"Noi sappiamo che esiste un problema che riguarda le persone vicine al completamento del periodo per maturare i diritti alla pensione [...] che nella situazione di difficoltà hanno perso il posto di lavoro e non hanno la copertura di ammortizzatori sociali sufficienti". Parte da questa consapevolezza il ragionamento portato avanti dal Ministro del Lavoro Giuliano Poletti, interrogato in merito al delicato tema della previdenza anticipata durante un momento di pausa ad un convegno organizzato presso la Luiss di Roma.

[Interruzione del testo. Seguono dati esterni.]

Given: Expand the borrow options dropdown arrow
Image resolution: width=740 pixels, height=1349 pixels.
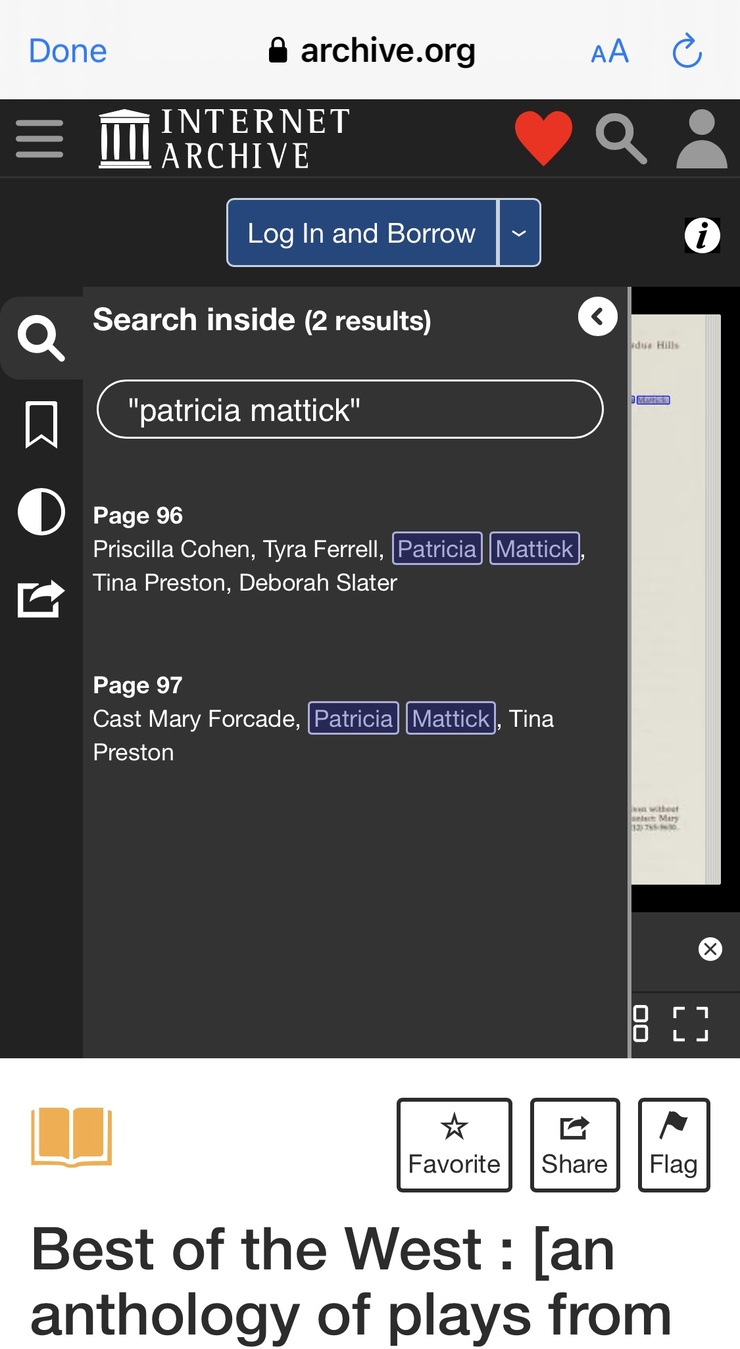Looking at the screenshot, I should (x=519, y=233).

Secondo quanto ha suggerito, l'esecutivo sarebbe già al lavoro su di un nuovo strumento normativo, con l'obiettivo dichiarato di flessibilizzare le norme di accesso all'Inps, così da rimediare alle tante situazioni di disagio createsi con la legge Fornero. Il rischio di fallire in quest'impresa è che si possa andare incontro all'instabilità sociale, pertanto si cercherà di offrire una soluzione al più presto, anche se la priorità al momento resta quella del Jobs act e del mercato del lavoro.

Le proposte dei sindacati per riformare le Pensioni: lavoriamo ad una piattaforma unitaria

La nuova apertura alla flessibilità nell'accesso previdenziale ha riacceso le speranze dei lavoratori, dopo che la Corte Costituzionale aveva gelato gli animi decidendo la non ammissibilità del referendum abrogativo organizzato dalla Lega Nord nei confronti della Legge Fornero.

Proprio in questi ultimi giorni i sindacati sono tornati a chiedere al Governo Renzi di intervenire con urgenza sulla flessibilità pensionistica, offrendo dei meccanismi di prepensionamento finalizzati non solo a salvaguardare i lavoratori disagiati o i disoccupati in età avanzata, ma anche i giovani che non riescono a entrare nel mercato del lavoro a causa del blocco del turnover. A questo fine, Cgil e Uil hanno proposto una piattaforma unitaria di discussione, così da condividere le responsabilità derivanti da questa importante riforma.

Anche perché secondo quanto dichiarato dagli stessi rappresentanti sindacali, il problema sociale è già presente tra la popolazione e necessita di una risposta urgente.

Nuovo intervento di Damiano, che richiama il Governo ad agire sul comparto

In risposta alle parole del Ministro Poletti sono arrivate anche le nuove dichiarazioni dell'Onorevole Cesare Damiano, che si è detto concorde sulla necessità di intervenire; una presa di posizione quasi scontata, anche perché il Presidente della Commissione Lavoro alla Camera ha dedicato molti sforzi nel trovare una soluzione per i lavoratori disagiati.

Tra le sue ultime proposte, ricordiamo la Quota 100 e il pensionamento anticipato con 62 anni di età e 35 di contribuzione, seppur sopportando una penalizzazione massima dell'8%. Resta il fatto che per poter risolvere la situazione bisognerà trovare la "quadra" a livello di numeri, visto che finora l'ostacolo principale sembra esser stato rappresentato dalla difficile situazione dei conti pubblici e dalla cronica mancanza di nuove risorse da destinare alla previdenza.